(The task) Return every line of the data that contains the string "will".

(Information supplied)
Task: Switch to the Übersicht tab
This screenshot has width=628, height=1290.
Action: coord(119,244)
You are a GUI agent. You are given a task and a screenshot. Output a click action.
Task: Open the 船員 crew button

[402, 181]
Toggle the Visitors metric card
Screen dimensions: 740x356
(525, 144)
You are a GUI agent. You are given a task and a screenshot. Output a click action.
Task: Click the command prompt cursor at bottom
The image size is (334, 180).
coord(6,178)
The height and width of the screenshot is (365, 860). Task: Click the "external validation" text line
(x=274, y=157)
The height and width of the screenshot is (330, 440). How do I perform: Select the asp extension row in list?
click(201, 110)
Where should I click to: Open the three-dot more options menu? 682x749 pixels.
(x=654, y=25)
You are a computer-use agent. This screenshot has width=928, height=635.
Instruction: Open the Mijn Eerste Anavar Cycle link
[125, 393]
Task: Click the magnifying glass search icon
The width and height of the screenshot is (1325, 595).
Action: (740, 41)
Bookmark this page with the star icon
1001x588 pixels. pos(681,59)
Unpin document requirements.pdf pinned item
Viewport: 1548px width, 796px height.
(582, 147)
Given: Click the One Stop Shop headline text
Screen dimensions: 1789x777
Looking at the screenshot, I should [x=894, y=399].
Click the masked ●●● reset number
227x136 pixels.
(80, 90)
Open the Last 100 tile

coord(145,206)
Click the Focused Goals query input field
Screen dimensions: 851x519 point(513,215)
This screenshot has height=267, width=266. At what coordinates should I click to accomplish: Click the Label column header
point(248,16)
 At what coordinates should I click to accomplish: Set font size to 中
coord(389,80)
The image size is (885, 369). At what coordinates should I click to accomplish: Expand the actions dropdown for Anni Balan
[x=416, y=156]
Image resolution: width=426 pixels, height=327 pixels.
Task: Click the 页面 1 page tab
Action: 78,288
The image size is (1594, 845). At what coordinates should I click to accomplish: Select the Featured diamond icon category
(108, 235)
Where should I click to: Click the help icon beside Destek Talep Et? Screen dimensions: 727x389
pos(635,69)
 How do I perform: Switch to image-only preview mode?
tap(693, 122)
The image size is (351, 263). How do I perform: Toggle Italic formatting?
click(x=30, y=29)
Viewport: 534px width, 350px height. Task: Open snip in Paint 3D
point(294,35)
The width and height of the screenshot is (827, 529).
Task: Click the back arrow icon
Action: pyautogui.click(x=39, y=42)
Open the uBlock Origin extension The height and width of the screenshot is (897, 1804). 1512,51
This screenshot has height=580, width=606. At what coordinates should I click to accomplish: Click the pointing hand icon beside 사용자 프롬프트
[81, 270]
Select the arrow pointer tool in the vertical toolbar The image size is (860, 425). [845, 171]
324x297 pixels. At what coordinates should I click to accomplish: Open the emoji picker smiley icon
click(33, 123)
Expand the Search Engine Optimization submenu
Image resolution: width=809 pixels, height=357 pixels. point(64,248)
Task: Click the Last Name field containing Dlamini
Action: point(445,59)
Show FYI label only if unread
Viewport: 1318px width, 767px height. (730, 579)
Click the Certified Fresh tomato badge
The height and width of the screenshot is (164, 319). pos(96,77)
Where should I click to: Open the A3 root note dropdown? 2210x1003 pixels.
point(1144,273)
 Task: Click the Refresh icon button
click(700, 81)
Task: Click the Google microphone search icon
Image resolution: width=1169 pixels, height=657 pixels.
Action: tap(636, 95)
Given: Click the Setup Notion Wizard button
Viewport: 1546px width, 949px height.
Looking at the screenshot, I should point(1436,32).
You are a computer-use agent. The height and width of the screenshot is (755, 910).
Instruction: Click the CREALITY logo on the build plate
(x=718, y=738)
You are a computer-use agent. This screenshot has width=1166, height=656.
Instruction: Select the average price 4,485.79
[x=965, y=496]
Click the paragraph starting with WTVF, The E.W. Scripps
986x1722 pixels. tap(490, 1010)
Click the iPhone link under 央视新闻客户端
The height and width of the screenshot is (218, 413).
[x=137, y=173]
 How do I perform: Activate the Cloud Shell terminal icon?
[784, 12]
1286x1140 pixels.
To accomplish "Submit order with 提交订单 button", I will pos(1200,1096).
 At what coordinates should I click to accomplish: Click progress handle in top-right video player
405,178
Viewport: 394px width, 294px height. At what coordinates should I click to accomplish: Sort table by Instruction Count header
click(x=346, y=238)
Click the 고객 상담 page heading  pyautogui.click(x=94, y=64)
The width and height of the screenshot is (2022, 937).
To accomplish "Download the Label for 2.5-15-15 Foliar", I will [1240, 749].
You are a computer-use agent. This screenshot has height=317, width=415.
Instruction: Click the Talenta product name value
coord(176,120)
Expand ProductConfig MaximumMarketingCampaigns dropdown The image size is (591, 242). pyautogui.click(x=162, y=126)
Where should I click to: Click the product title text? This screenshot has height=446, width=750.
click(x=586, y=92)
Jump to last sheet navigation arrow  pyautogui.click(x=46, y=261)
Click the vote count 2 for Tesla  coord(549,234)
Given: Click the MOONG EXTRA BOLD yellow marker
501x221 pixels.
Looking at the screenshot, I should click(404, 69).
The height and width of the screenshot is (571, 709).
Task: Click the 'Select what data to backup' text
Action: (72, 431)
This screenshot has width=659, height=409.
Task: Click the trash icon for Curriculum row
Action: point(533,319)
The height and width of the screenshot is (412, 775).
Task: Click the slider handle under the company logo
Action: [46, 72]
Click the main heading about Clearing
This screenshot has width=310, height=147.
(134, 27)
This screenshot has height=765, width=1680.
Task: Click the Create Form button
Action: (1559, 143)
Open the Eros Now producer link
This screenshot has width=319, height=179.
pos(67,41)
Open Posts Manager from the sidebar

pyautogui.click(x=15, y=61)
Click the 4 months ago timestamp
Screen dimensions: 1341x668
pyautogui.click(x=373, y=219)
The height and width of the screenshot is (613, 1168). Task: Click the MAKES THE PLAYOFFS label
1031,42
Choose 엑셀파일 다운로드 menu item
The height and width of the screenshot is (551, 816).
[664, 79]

(Answer to this exercise)
To accomplish "Submit order with 提交订单 button", I will pos(1200,1096).
To accomplish "Download the Label for 2.5-15-15 Foliar", I will [1240, 749].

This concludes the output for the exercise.